Published: 23 March 2012

Abstract

Background

The maintenance of Borrelia burgdorferi in its complex tick-mammalian enzootic life cycle is dependent on the organism's adaptation to its diverse niches. To this end, the RpoN-RpoS regulatory pathway in B. burgdorferi plays a central role in microbial survival and Lyme disease pathogenesis by up- or down-regulating the expression of a number of virulence-associated outer membrane lipoproteins in response to key environmental stimuli. Whereas a number of studies have reported on the expression of RpoS and its target genes, a more comprehensive understanding of when activation of the RpoN-RpoS pathway occurs, and when induction of the pathway is most relevant to specific stage(s) in the life cycle of B. burgdorferi, has been lacking.

Results

Herein, we examined the expression of rpoS and key lipoprotein genes regulated by RpoS, including ospC, ospA, and dbpA, throughout the entire tick-mammal infectious cycle of B. burgdorferi.

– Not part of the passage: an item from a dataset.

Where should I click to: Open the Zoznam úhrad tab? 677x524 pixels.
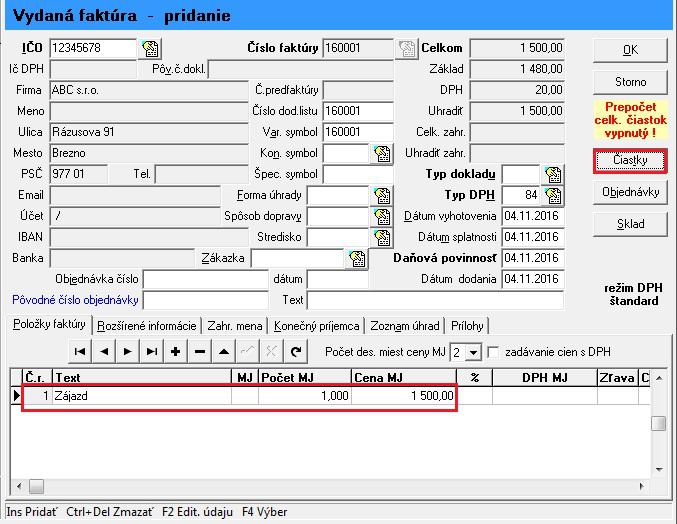click(x=404, y=326)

Our data revealed that transcription of rpoS, ospC, and dbpA is highly induced in nymphal ticks when taking a blood meal. The RpoN-RpoS pathway remains active during the mammalian infection phase, as indicated by the sustained transcription of rpoS and dbpA in B. burgdorferi within mouse tissues following borrelial dissemination. However, dbpA transcription levels in fed larvae and intermolt larvae suggested that an additional layer of control likely is involved in the expression of the dbpBA operon. Our results also provide further evidence for the downregulation of ospA expression during mammalian infection, and the repression of ospC at later phases of mammalian infection by B. burgdorferi.

Conclusion

Our study demonstrates that the RpoN-RpoS regulatory pathway is initially activated during the tick transmission of B. burgdorferi to its mammalian host, and is sustained during mammalian infection.